Конфетка, моя леденистая,
Полюбила одного трубочиста я!»
Раздалась нескладная песня двух пьяных голосов, и на дорожку вышла в обнимку милая парочка.
Рыжий мужичонка лихо заломил на ухо видавший виды гречневик, холщевая рубаха с кумачными ластовицами широко распахнута в вороте, пояс отсутствовал. Набойчатые штаны съехали на бедра и только чудом удерживались от окончательного падения; грязные ноги писали вензеля. Дама одета по-городскому. На ногах подобие ботинок со сбитыми на сторону каблуками и пить просящим носком. Подол грязной юбки представлял из себя бахрому. Пуговицы у яркой желтой кофточки оборвались и обнажили давно не мытые шею и грудь и грязное рваное белье. Правый глаз у нее запух и закрылся; под левым синел здоровый фонарь. Всклокоченные волосы и рот, растянутый в пьяную улыбку, дополняли картину ее наружности.

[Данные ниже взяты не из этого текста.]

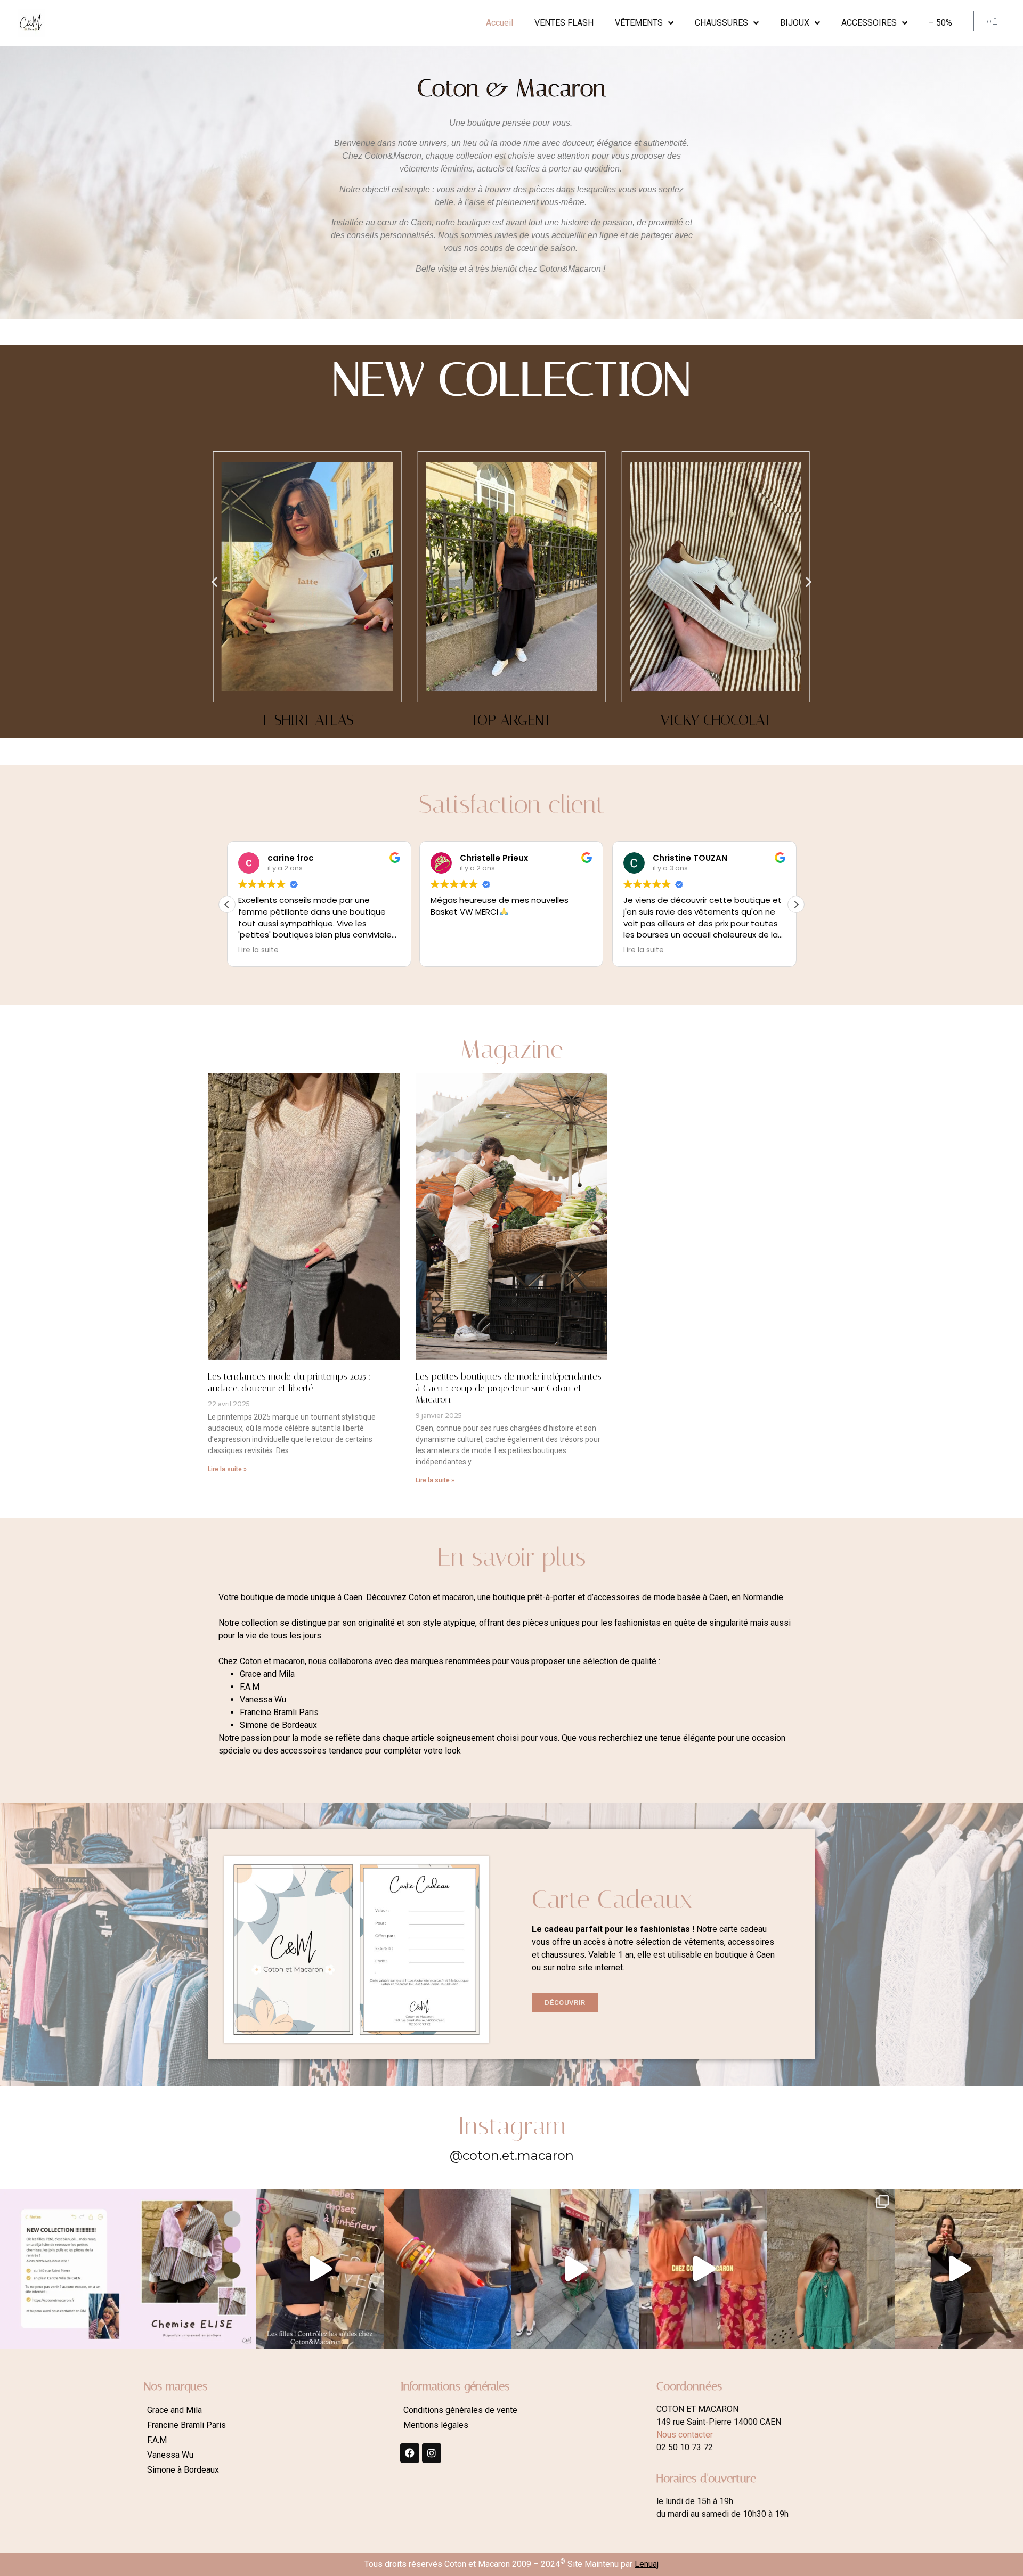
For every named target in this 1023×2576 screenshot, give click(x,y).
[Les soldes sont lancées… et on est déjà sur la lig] (575, 2269)
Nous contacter (684, 2435)
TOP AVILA (716, 720)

– Принимайсь, Матрена, за работу, – распорядился Митька, толкая свою даму по направлению бабьей артели.
Та взялась было за грабли, но вместо работы оперлась на них и затянула:
«Распроклятую судьбу До могилы я несу Бедная….»
– Тишей ты! – подтолкнула ее соседка. – Видишь, немец на крыльце стоит – злой, страсть!
Рабочие в парке обвязали огромное бревно веревками, взялись за концы и, понатужившись, дружно затянули:
«Мы хозяина уважим,
Через…»
– Легче, черти, – закричал, бросаясь в ту сторону, подрядчик.
«Эй, дубинушка, ухнем,
Эй, зеленая, сама пойдет.
Подернем, подернем,
Да у-ух-нем!»
– поправились тотчас же рабочие.
Митька стянул с головы гречневик, подтянул сползавшие штаны и, стараясь удержать равновесие, поклонился немцу.
– Вот, значит, и мы в вашей милости, – пьяно ухмыльнулся парень.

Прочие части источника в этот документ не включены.